As a low cost and simple method of controlling an actuator, a method which is called "on-off control" or "bang-bang control", as shown in a 1967 publication entitled. "Control Systems Theory" by Oile I. Elgerd, published by McGraw-Hill has been conventionally known. In a case of controlling a hydraulic actuator consisting of an electromagnetic valve and a cylinder in applying the bang-bang control having an appropriate dead zone relating to the deviation between the command value and its feedback value, once a deviation between the command value and its feedback value in the control system exceeds said predetermined dead zone, the controller will immediately apply voltage to a coil of the elecromagnetic valve which will operate to reduce the deviation. Then, when the actuator is so displaced that the deviation comes within a given dead zone, the controller immediately stops application of voltage to the electromagnetic valve. However, in spite of such immediate stop of the voltage application to the electromagnetic valve, the actuator cannot stop immediately due to the inductance of the electromagnetic valve coil and the inertia of the actuator and overruns. The magnitude of this overrun depends on the operating speed of the actuator as well as said inductance and the response speed of the electromagnetic valve. Namely, the faster the operating speed of the actuator, the greater the magnitude of the overrun. When the overrun exceeds the dead zone, the controller will drive the electromagnetic valve in opposite direction to the previous operation. Consequently, the so-called limit cycle oscillation will occur unless the dead zone for the deviation was set in response to the maximum operating speed of the actuator. For this reason, with the bang-bang control, the dead zone should be enlarged in order to obtain a better responsiveness of the system by making the operating speed of the actuator faster and this means that the precision in positioning of the actuator is decreased.

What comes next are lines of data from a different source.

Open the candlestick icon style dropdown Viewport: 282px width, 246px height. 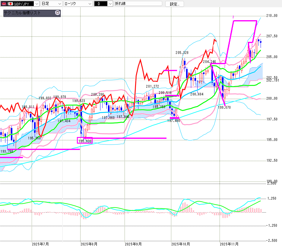click(110, 4)

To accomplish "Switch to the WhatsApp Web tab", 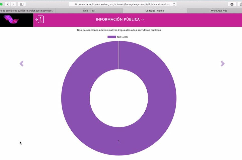I will click(219, 11).

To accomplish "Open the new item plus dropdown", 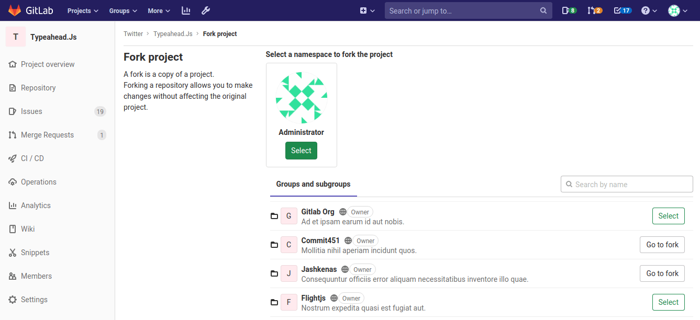I will pyautogui.click(x=368, y=10).
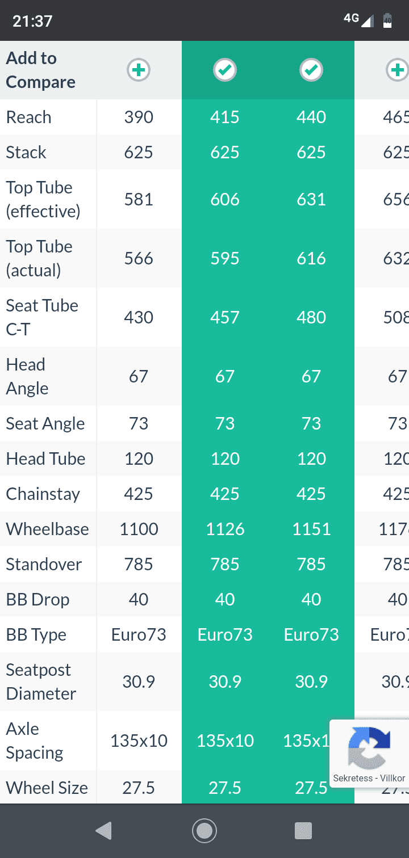This screenshot has height=858, width=409.
Task: Tap the Top Tube (effective) label
Action: pos(43,199)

As a control method having better performance in both responsiveness and precise positioning than the bang-bang control, a new servo system to operate an actuator was developed by way of converting the deviation between a command value and its feedback value into a pulse width of a digital pulse train in pulse-width-modulation, and said pulse train driving a proportional control valve in place of an on-off electromagnetic valve. The pulse train having variable duty ratios is changed through a coil of the proportional control valve into the equal analog voltage to act on the coil. This servo system enables a high speed response and a high precision, but on the other hand an expensive proportional control valve is indispensible, discouraging its use for motor vehicle control system.

SUMMARY OF INVENTION

An object of the present invention is to provide a method of controlling an actuator which allows both high speed response and high precision without the sacrifice of precision in obtaining high speed response as in the case of bang-bang control.

Another object of the invention is to provide a method of controlling an actuator, without using such an expensive control element as a proportional control valve, particularly suitable for a control system for motor vehicles which calls for low cost.

A further object of this invention is to provide a method of controlling an injection timing regulator of a fuel injection pump for an internal combustion engine.

The injection timing regulator is already known publicly, such as the one shown in U.S. Pat. No. 4,305,366, in which a slider having a straight spline inside and a helical spline outside is provided between the input shaft and the output shaft and is hydraulicaly operated to control the relative rotational phase angle between the input and output shafts.

In the method of controlling an actuator according to the present invention, a digital controller decides a pulse duration to be applied to the actuator. The pulse application is not continued until the controller detects entry of the deviation into the predetermined dead zone as in the case of bang-bang control, but is made only during the period predetermined by the digital controller. The pulse application period is the minimum application period enabling the actuator to start operation as determined by the responsiveness of the actuator plus the application period proportional to the absolute value of the deviation between a command value and its feedback value. The application period, proportional to the absolute value of the deviation, is computed using a coefficient determined by the direction of the operation of the actuator. When the absolute value of the deviation is larger than the predetermined maximum reference deviation, the one applied to the actuator is not the pulse having the application period computed as above explained, but an unbroken voltage continuously applied until the absolute value of the deviation becomes smaller than the maximum reference deviation.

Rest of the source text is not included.